Rebalancing is taking lot of time on couchbase server (several days)

Hi,

Environment:
Couchbase version: Version: 2.1.1 community edition (build-764)

Cluster details:
3 node couchbase cluster

Memory:
In Use: 33.7 GB
Unused: 14.9 GB

Disk:
In Use: 55.7 GB

Total buckets: 10
Item count: > 92000000
Replication: 1

Issue:
It takes a lot of time for couchbase server to finish rebalancing when we have a lot of data in couchbase. I would like to know whether there is any way to speed up rebalancing on such clusters.

Thanks,
Richards Peter.

Hi,

We’ve made substantial improvements since version 2.1.1, including several optimizations around rebalance operations. The number of buckets listed (10) is on the upper end of what is supported and resource contention is the likely culprit for rebalance slowness. If there’s an option to have a maintenance window and migrate the data to a newer and more powerful cluster with additional nodes this could substantially improve performance.

Thanks

Todd

Hi,

We are also facing similar issue. Rebalancing takes long time and finally stuck.
We use Couchbase community edition 3.0.1. This is a 6 node cluster with 5 Couchbase buckets and 1 memcached bucket and No replication.

Memory :
Total : 120 GB
In USe: ~1.5GB

Disk: ~1.5 GB

When data is present rebalance takes long time. Waited for more than 2 Hrs and it was ongoing. From the log it is found that rebalancing is a “swap rebalance”.
Once the data is flushed and rebalanced, the operation completes with in 15 min.

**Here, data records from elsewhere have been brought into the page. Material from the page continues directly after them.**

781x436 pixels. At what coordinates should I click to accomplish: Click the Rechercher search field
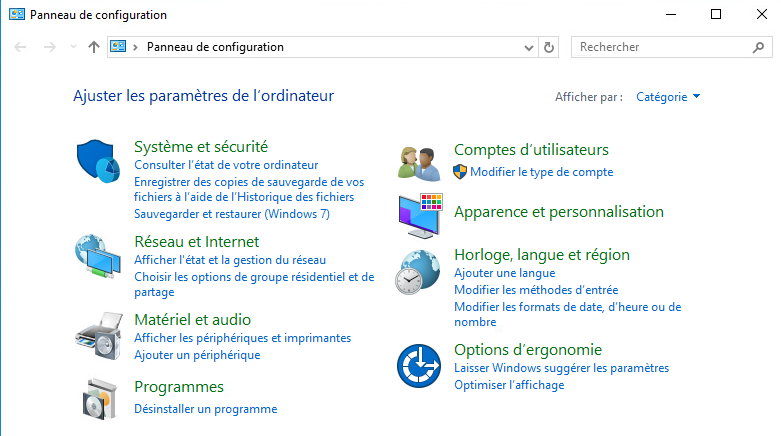(x=660, y=47)
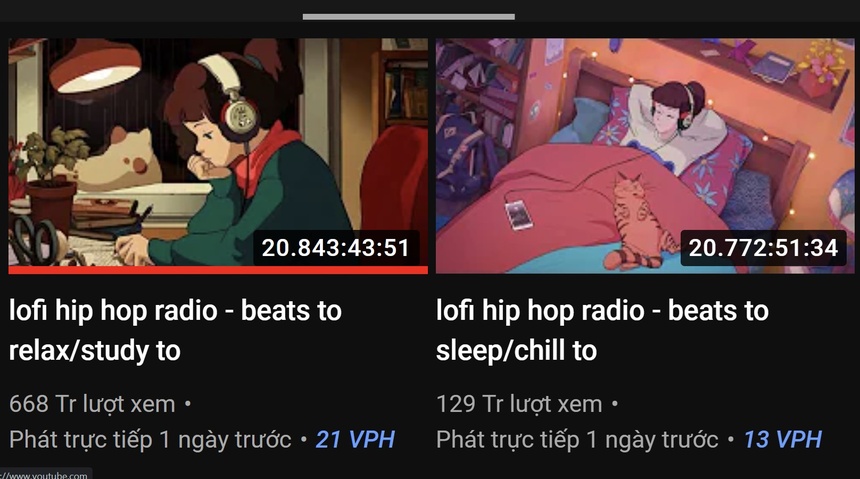Click the 668 Tr lượt xem count
The image size is (860, 479).
[x=92, y=404]
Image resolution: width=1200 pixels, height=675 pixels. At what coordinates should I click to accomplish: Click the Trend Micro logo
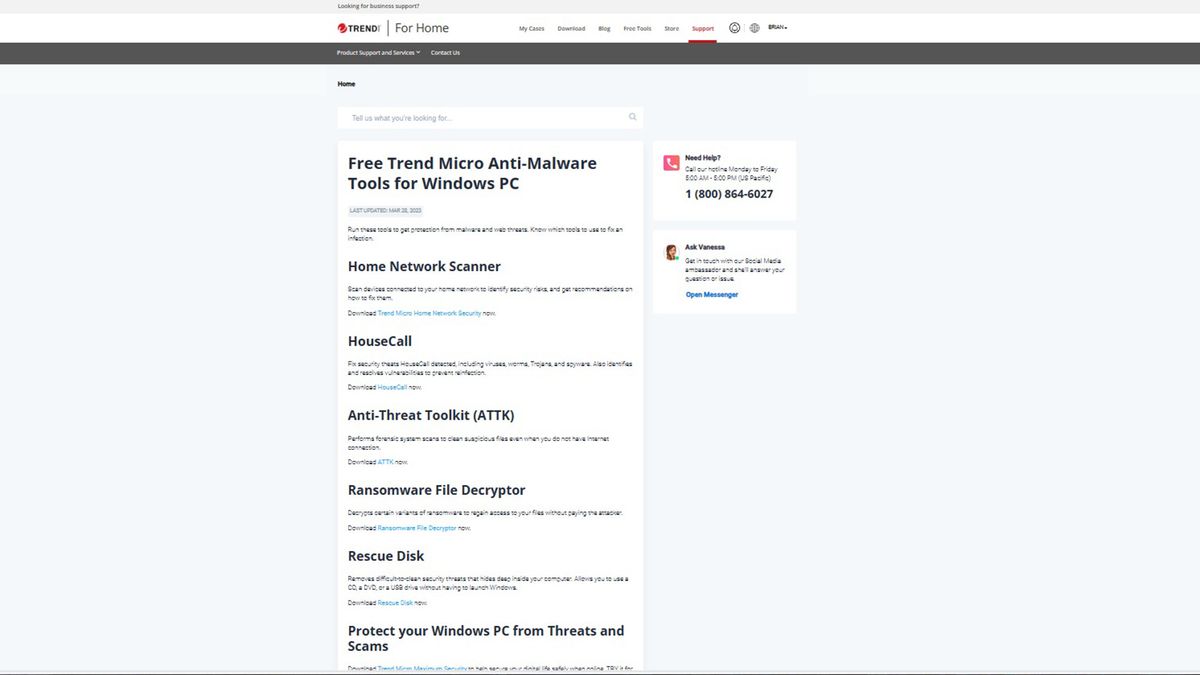(358, 28)
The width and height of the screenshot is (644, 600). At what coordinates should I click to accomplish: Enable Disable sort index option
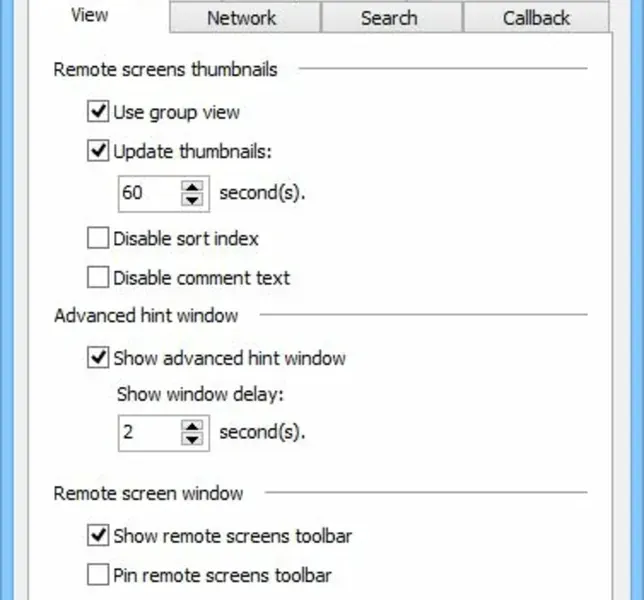[x=98, y=239]
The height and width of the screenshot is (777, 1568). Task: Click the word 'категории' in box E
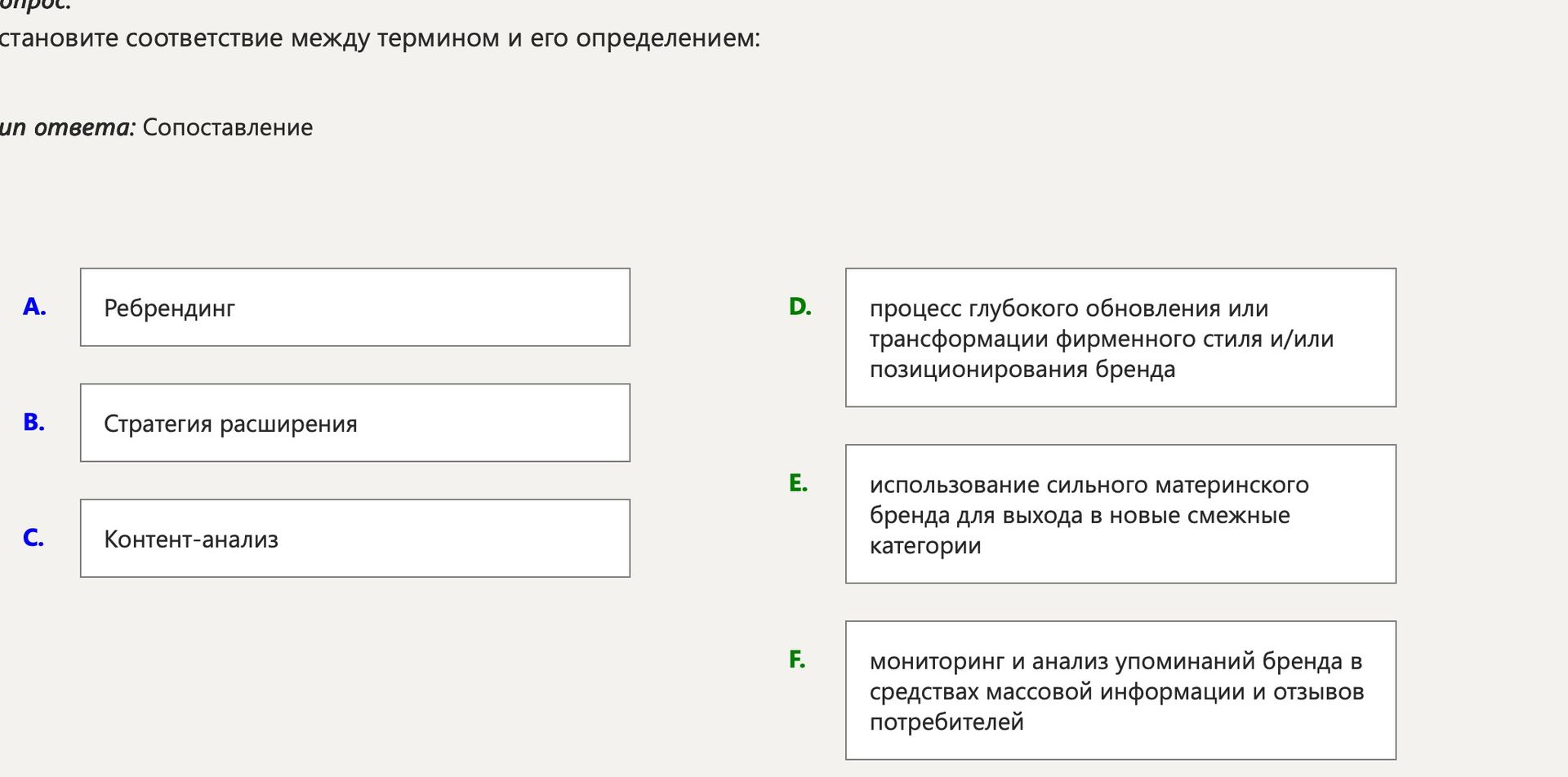[x=925, y=546]
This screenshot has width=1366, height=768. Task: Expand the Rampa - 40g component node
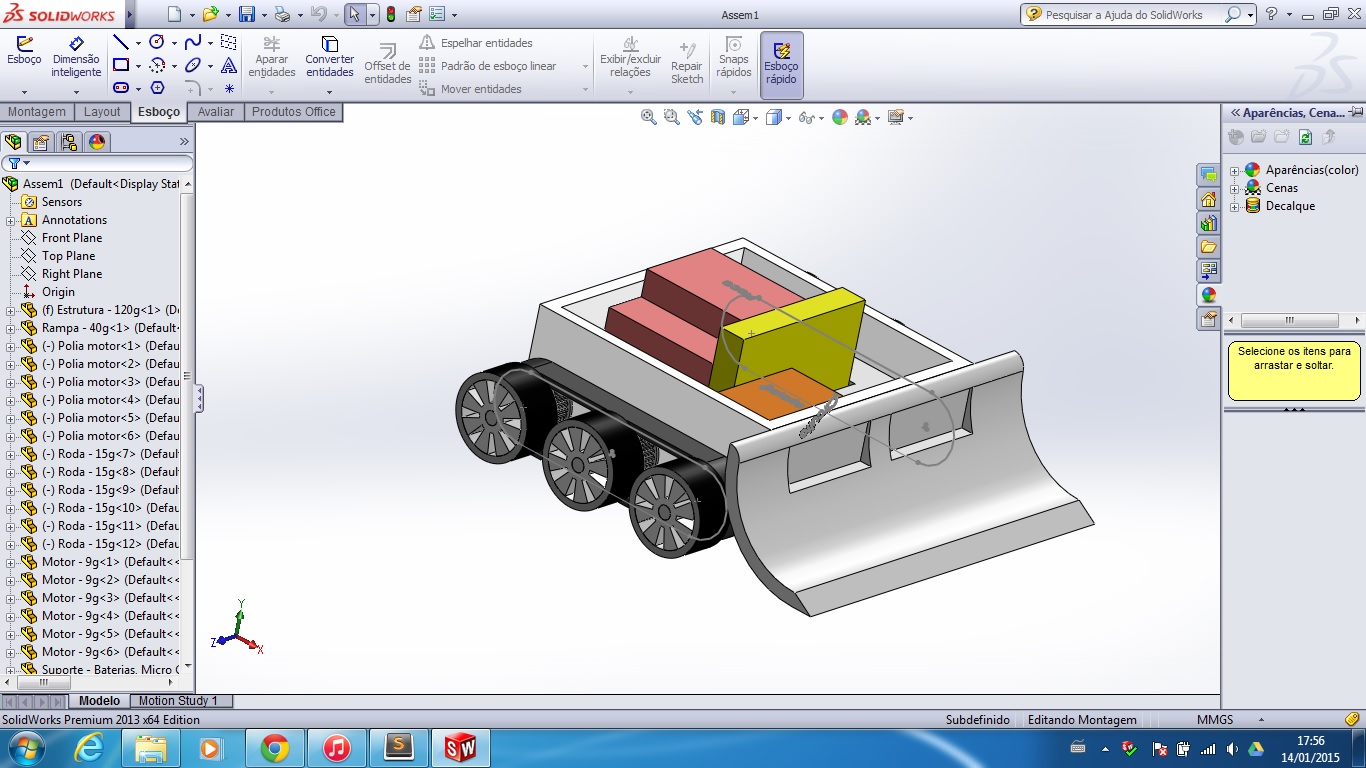coord(11,328)
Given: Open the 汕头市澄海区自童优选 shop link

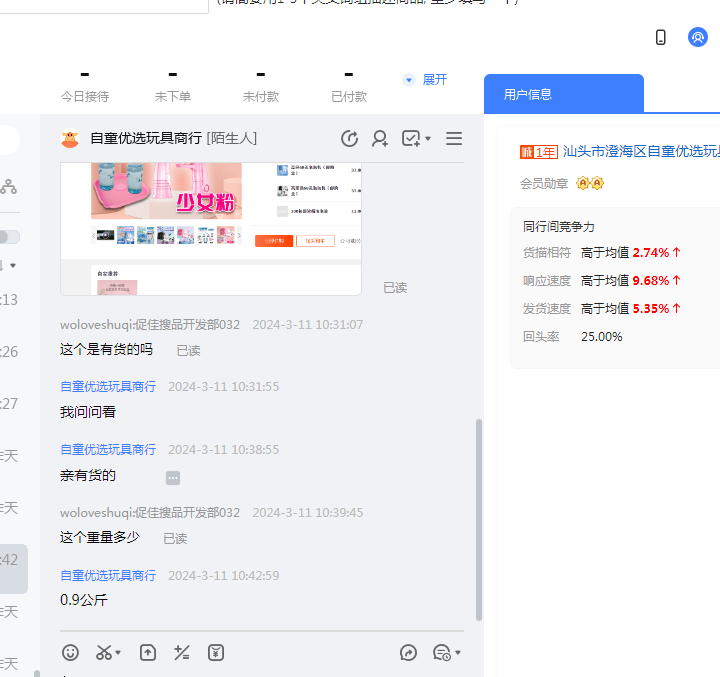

We faced a hardware failure in production last day and finally we had to flush all the data to complete the rebalance.

Appreciate any help to solve this issue.

Dear Team,

i’m also facing similar issue here too, but data rebalance is completed as like normal or as we expect. but some times indexer rebalance is taking more than 4hrs of time. we have ~200 to 300 indexes and replica=1. some times same cluster whole rebalance will complete not morethan 1hrs. but why we are getting that much delay over there.

is there any possible reasons could you share here , need to find what causing this problem.